Ibuprofen plus acetaminophen is as effective as an opioid plus acetaminophen in relieving acute extremity pain, according to a new study conducted across two EDs in the Bronx, New York. Researchers studied 411 ED patients admitted with acute extremity pain (mean score, 8.7 on the 11-point numerical rating scale). A little more than 400 patients were randomized to one of four treatments: 400 mg of ibuprofen and 1,000 mg of acetaminophen; 5 mg of oxycodone and 325 mg of acetaminophen; 5 mg of hydrocodone and 300 mg of acetaminophen; or 30 mg of codeine and 300 mg of acetaminophen. At two hours, the mean pain score decreased by 4.3 points (95% confidence interval [CI], 3.6-4.9) in the ibuprofen/acetaminophen group; by 4.4 (95% CI, 3.7-5.0) in the oxycodone/acetaminophen group; by 3.5 (95% CI, 2.9-4.2) in the hydrocodone/acetaminophen group; and by 3.9 (95% CI, 3.2-4.5) in the codeine/acetaminophen group (P = 0.053). The authors concluded that for patients presenting to the ED with acute extremity pain, there were no statistically significant or clinically important differences in pain reduction at two hours among single-dose treatment with ibuprofen and acetaminophen or three different opioid/acetaminophen combinations (JAMA 2017;318:1661-1667).

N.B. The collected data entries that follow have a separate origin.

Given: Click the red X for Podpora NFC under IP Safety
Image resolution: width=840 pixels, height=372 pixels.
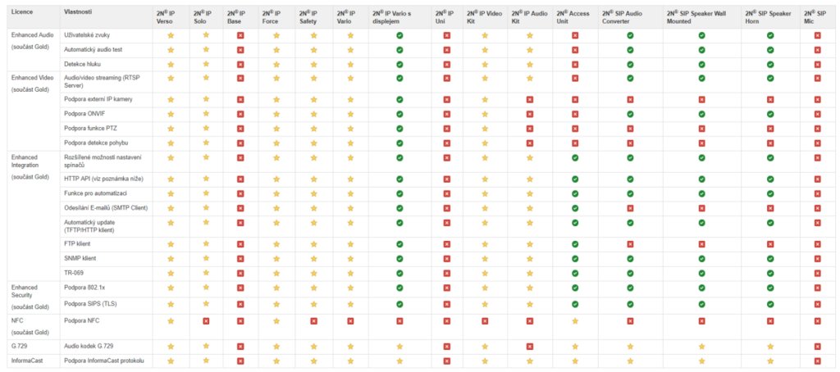Looking at the screenshot, I should (x=313, y=321).
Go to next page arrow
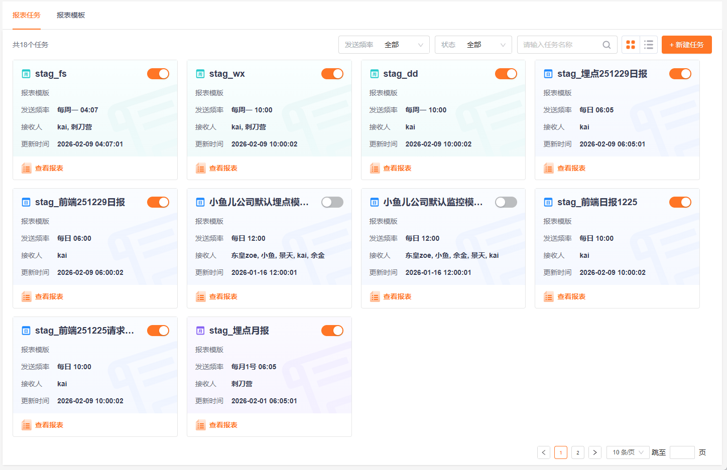 click(x=595, y=452)

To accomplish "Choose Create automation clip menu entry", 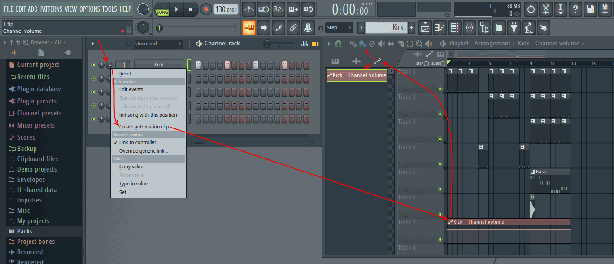I will [144, 127].
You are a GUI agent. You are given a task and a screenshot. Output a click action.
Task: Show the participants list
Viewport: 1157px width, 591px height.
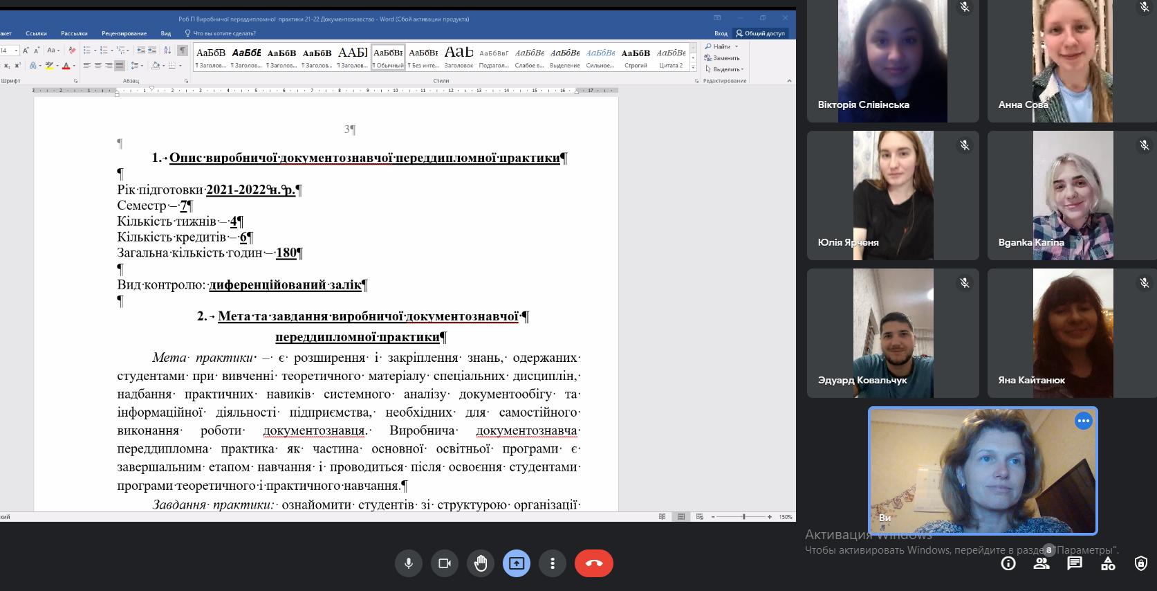coord(1042,563)
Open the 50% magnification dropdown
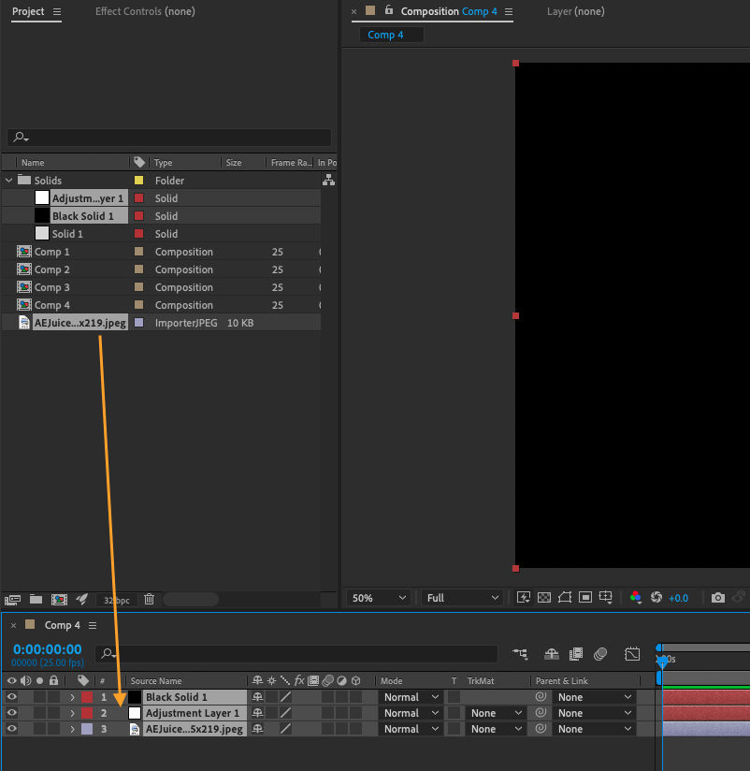Image resolution: width=750 pixels, height=771 pixels. tap(379, 597)
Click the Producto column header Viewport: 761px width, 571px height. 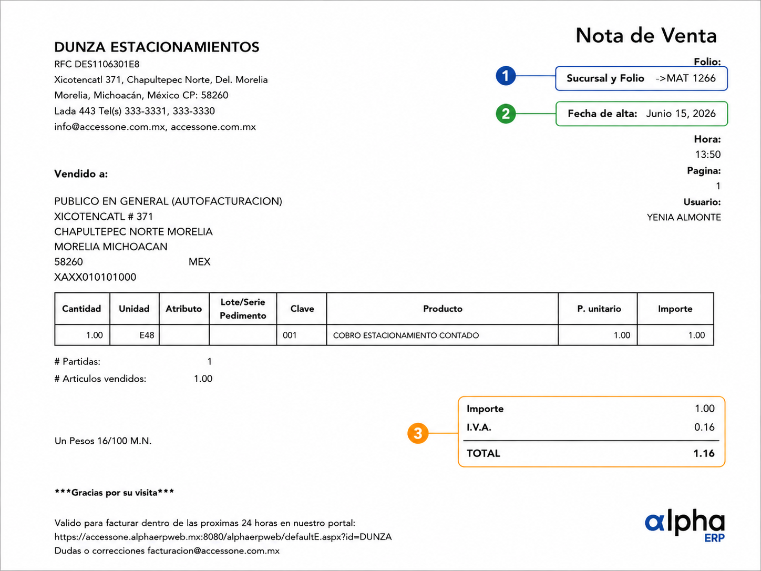coord(443,309)
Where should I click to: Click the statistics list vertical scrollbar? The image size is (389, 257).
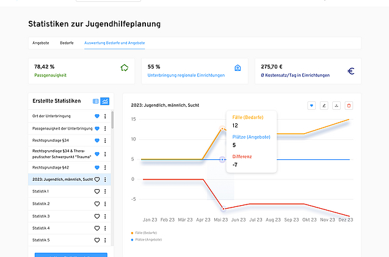[112, 122]
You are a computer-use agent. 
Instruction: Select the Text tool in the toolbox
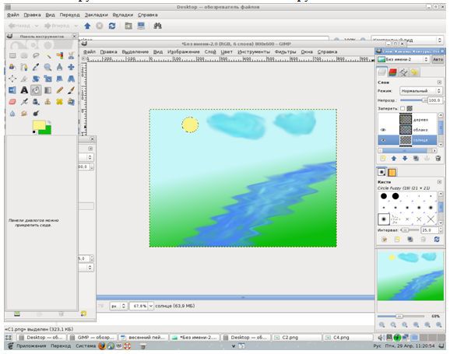coord(24,90)
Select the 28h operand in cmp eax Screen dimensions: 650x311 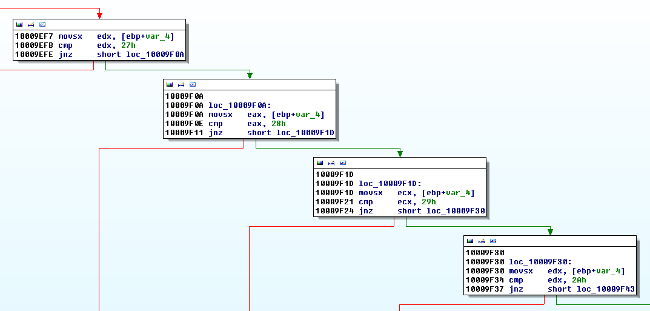[279, 124]
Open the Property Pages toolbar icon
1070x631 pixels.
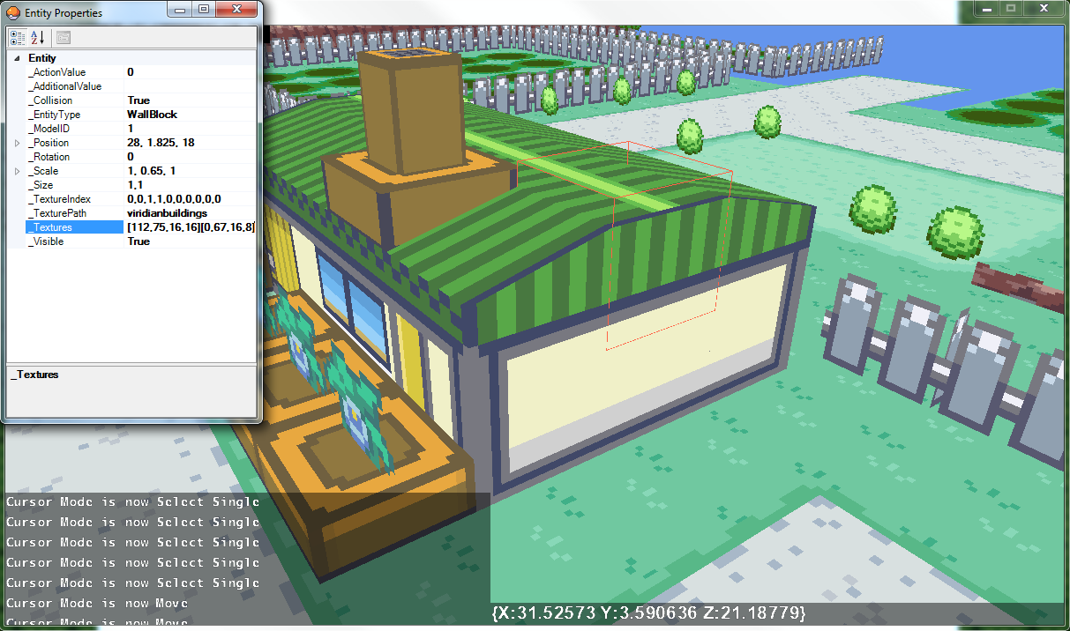[64, 37]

An accompanying editorial noted that opioid abuse and addiction often begins with treatment of acute pain with prescription opioid medications. Often, patients receive their first opioid prescription in an ED. This study shows that the rarely used combination of ibuprofen plus acetaminophen may be an effective pain-relieving combination that avoids initiating opioids for selected patients. Whether the combination is effective for longer-term treatment is unclear (JAMA 2017;318:1661-1667).